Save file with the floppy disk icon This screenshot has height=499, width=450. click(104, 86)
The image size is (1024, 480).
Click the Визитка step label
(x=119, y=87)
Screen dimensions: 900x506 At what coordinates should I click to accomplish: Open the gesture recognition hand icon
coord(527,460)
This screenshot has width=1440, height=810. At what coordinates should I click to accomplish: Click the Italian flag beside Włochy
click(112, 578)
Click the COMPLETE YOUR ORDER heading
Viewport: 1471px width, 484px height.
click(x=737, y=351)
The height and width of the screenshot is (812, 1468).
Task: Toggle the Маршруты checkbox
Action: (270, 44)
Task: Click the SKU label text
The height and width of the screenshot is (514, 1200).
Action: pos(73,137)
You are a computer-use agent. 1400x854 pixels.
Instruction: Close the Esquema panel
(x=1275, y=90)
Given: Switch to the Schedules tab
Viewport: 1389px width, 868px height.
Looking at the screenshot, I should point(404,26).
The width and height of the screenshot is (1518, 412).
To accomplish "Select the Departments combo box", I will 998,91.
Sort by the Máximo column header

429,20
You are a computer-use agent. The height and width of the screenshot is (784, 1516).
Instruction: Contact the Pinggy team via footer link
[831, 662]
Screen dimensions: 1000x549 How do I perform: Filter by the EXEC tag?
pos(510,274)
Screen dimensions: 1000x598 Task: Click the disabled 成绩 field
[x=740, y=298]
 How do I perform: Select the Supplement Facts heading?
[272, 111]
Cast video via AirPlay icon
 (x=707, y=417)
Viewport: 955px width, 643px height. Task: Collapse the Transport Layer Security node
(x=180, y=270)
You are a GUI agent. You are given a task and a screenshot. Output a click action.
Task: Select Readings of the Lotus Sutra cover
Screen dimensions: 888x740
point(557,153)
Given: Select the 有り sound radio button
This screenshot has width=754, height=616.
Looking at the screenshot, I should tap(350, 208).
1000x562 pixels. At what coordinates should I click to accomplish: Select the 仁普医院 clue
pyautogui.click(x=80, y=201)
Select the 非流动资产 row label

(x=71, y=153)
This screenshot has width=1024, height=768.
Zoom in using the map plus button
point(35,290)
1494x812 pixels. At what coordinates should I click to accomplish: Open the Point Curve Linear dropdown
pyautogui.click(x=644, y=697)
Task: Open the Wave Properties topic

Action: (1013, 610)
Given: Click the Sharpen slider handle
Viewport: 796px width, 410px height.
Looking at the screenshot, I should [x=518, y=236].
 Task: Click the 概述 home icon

**WRITTEN INSTRUCTION:**
Return every line of the records above that contains the word "Select", matching case exactly.

**REPLY:**
To accomplish "Select the Departments combo box", I will 998,91.
 How do I perform: Select the Supplement Facts heading?
Task: Select Readings of the Lotus Sutra cover
Given: Select the 有り sound radio button
1000x562 pixels. At what coordinates should I click to accomplish: Select the 仁普医院 clue
Select the 非流动资产 row label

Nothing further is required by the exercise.